Setting this too high on an underpowered machine causes all jobs to compete for CPU or GPU, increasing the total time for each individual job. A good starting point is:
- CPU deployment: set
MAX_CONCURRENT_JOBS to the number of physical cores divided by 2
- GPU deployment: set
MAX_CONCURRENT_JOBS to 1–2 per GPU, depending on VRAM
Scaling with multiple workers
Running multiple worker processes is the primary way to increase throughput. Each worker picks up jobs independently from the Redis queue. You can run workers on the same machine or across multiple machines, as long as all workers share the same Redis instance and storage backend.
# Start two workers on the same machine (in separate terminals)
python run_worker.py --worker-id worker-1 &
python run_worker.py --worker-id worker-2 &
With two workers each handling up to MAX_CONCURRENT_JOBS at once, your effective throughput doubles.
Job timeout
PROCESSING_TIMEOUT_SECONDS sets the maximum wall-clock time a job may run before Clipzy marks it as failed.
PROCESSING_TIMEOUT_SECONDS=3600
If a job exceeds this limit, its status becomes failed with error code JOB_TIMEOUT. Jobs do not automatically retry on timeout. You must re-submit them manually.

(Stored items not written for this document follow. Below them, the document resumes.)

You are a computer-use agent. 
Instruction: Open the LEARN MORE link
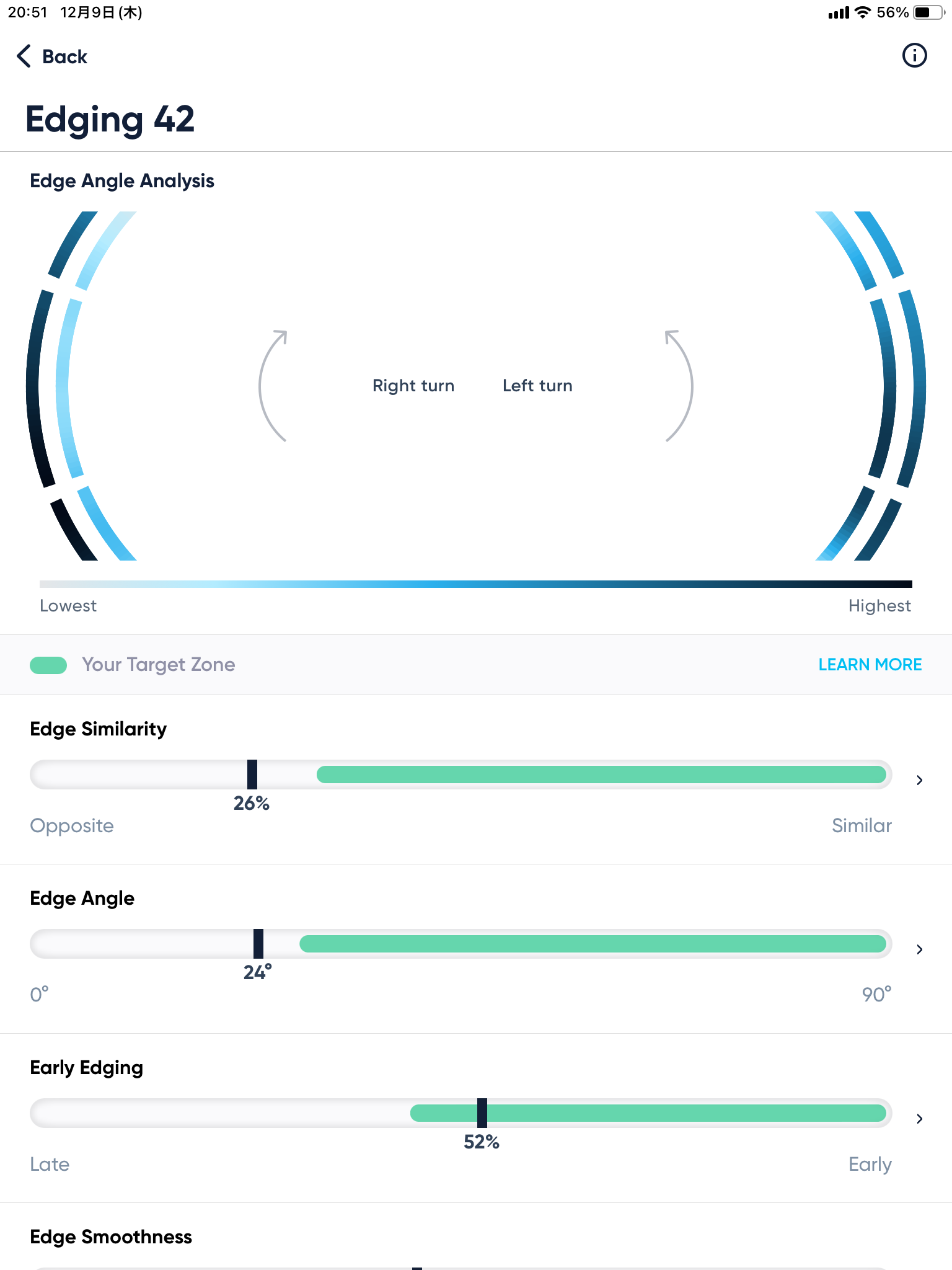870,665
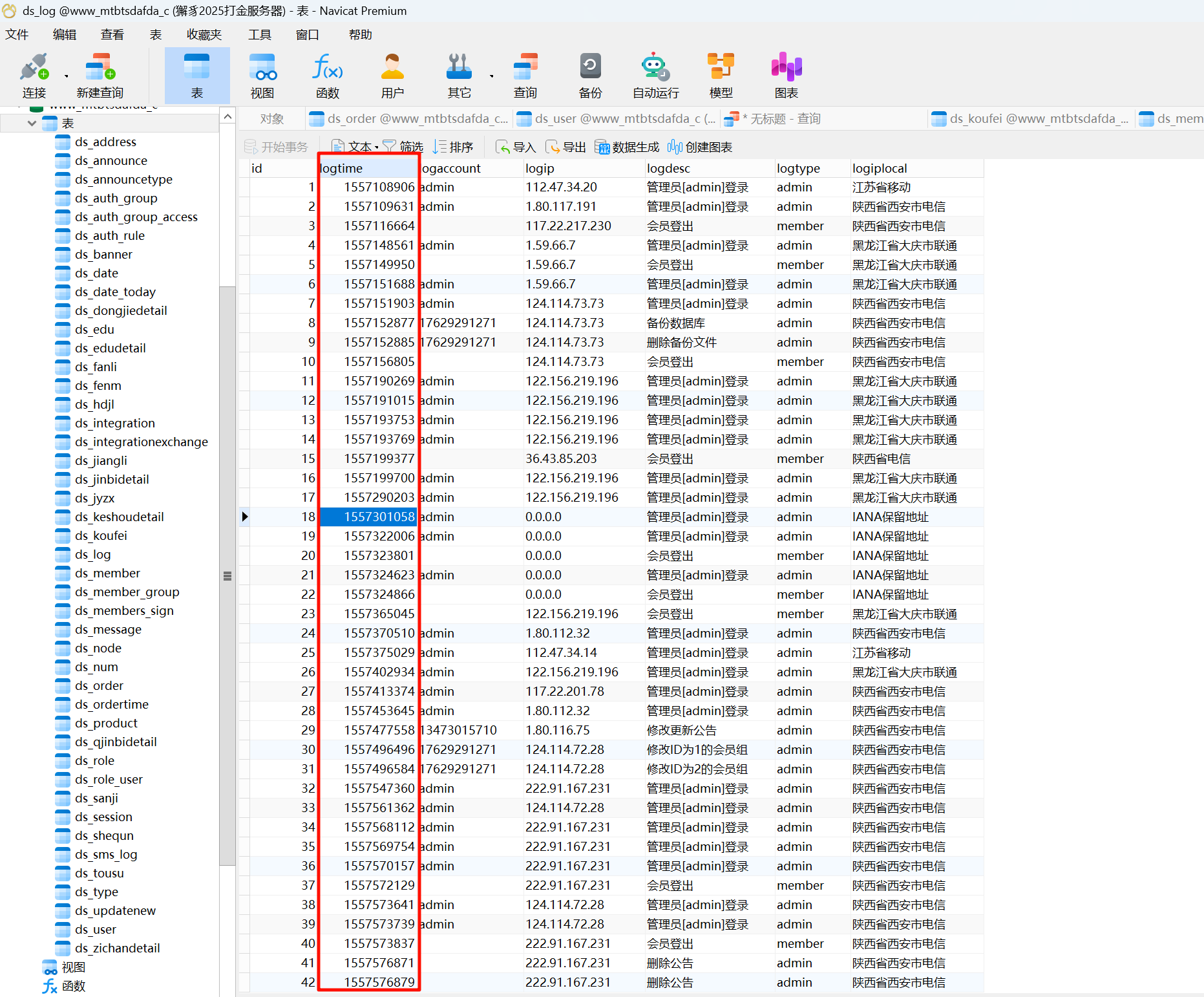Click the 导出 export button
Screen dimensions: 1204x997
coord(566,147)
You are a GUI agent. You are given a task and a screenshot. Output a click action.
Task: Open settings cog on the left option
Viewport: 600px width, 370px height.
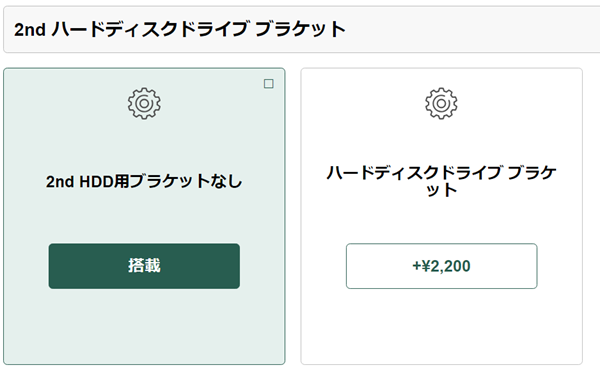[x=144, y=103]
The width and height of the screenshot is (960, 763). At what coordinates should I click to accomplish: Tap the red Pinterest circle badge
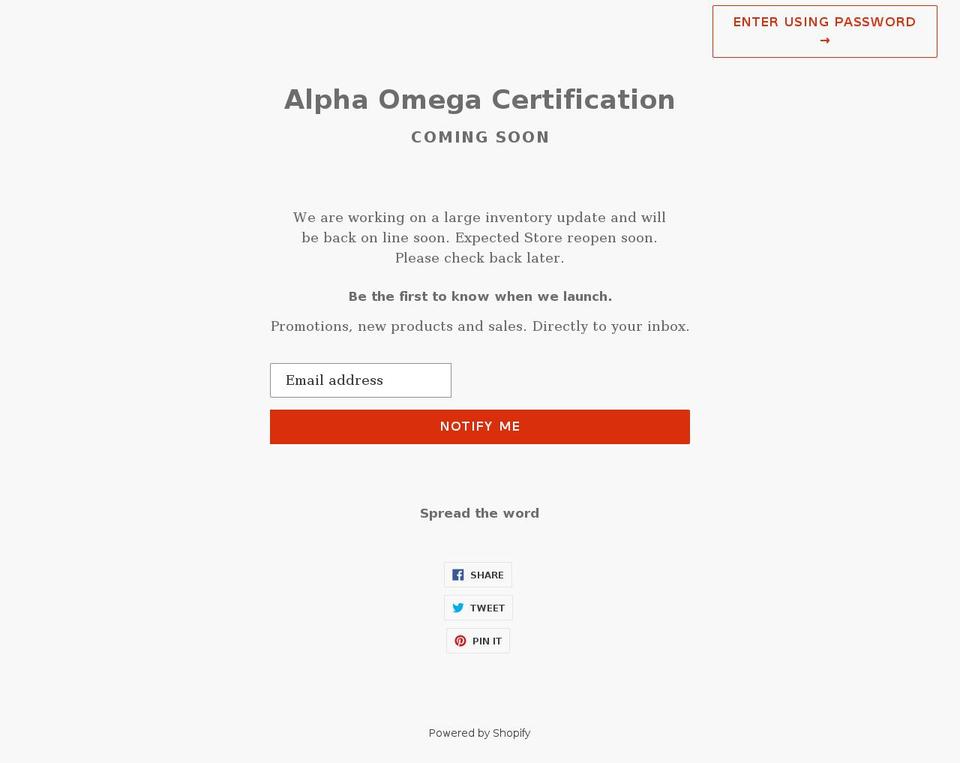point(460,640)
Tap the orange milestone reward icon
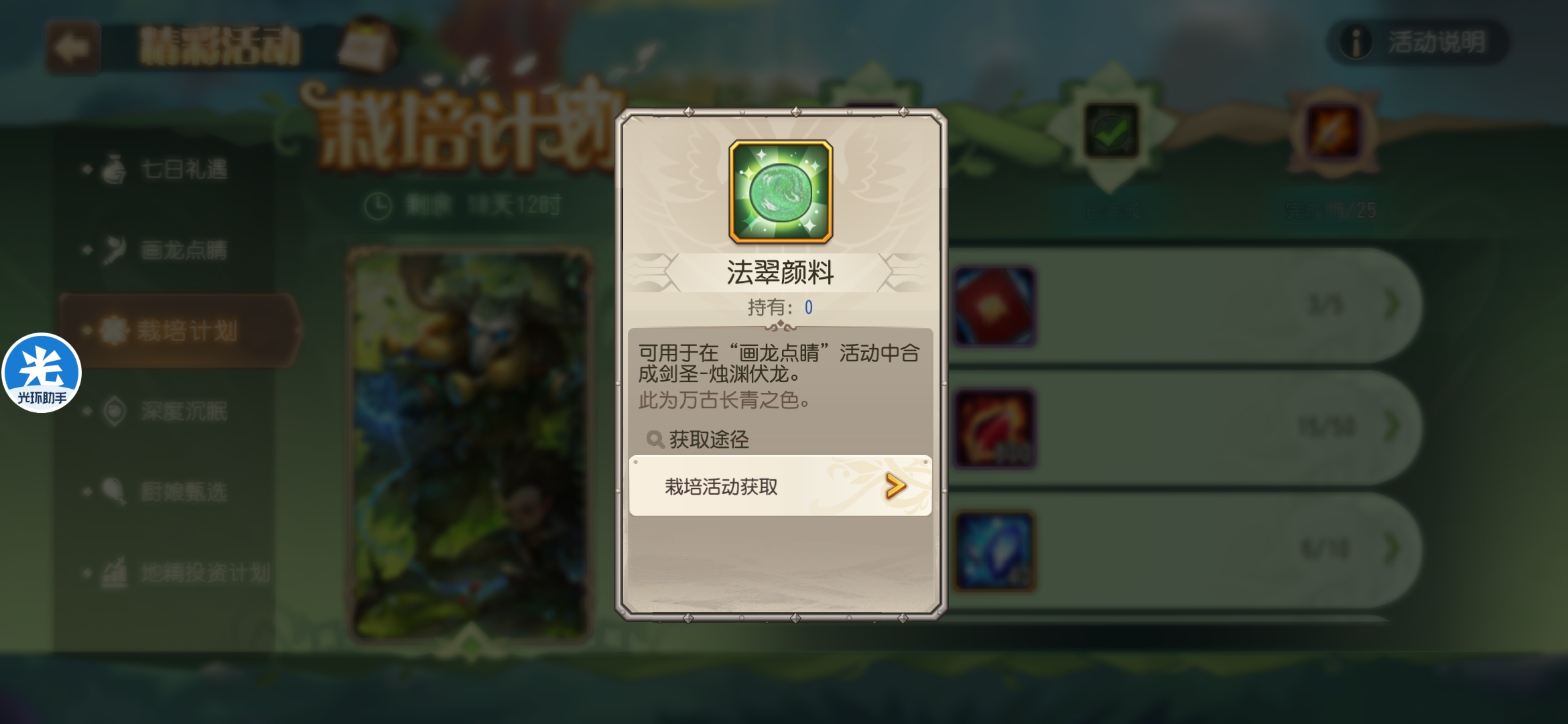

Setting PROCESSING_TIMEOUT_SECONDS too low will cause legitimate long videos to fail. A 60-minute video processed on CPU may take 20–30 minutes. Ensure your timeout accommodates your longest expected input.
Processing stages
Clipzy runs these stages sequentially for each video. The table shows approximate durations for a 2-minute video on CPU and GPU hardware:
| Stage | CPU | GPU |
|---|
| Video ingestion | 2–3s | 2–3s |
| Shot detection | 5–8s | 5–8s |
| Motion analysis | 10–15s | 2–4s |
| Audio analysis | 3–5s | 3–5s |
| Speech recognition | 30–60s | 5–10s |
| Visual embeddings | 20–30s | 5–10s |
| Color analysis | 2–3s | 2–3s |
| Total | 73–124s | 24–36s |
Speech recognition and visual embeddings account for the majority of processing time on CPU. A GPU deployment reduces both stages dramatically and is recommended for any production workload with consistent video volume.
Expected processing times by video length
The table below shows rough estimates for end-to-end job duration (not including queue wait time):
| Video length | CPU | GPU |
|---|
| 1 minute | 35–65s | 12–18s |
| 2 minutes | 73–124s | 24–36s |
| 5 minutes | 3–5 min | 60–90s |
| 15 minutes | 9–15 min | 3–5 min |
| 60 minutes | 35–60 min | 12–20 min |
These are estimates for typical talking-head or interview-style content. Videos with dense motion, multiple speakers, or complex audio may take longer.
Checking queue depth
To understand how many jobs are waiting, use GET /api/v1/jobs with page_size=1 and read the total field. Compare that count against the number of jobs currently in processing status to gauge queue depth.
curl "http://localhost:8000/api/v1/jobs?page=1&page_size=1"
{
"jobs": [...],
"total": 14,
"page": 1,
"page_size": 1
}
If the total count is consistently growing, you need more workers or a higher MAX_CONCURRENT_JOBS value.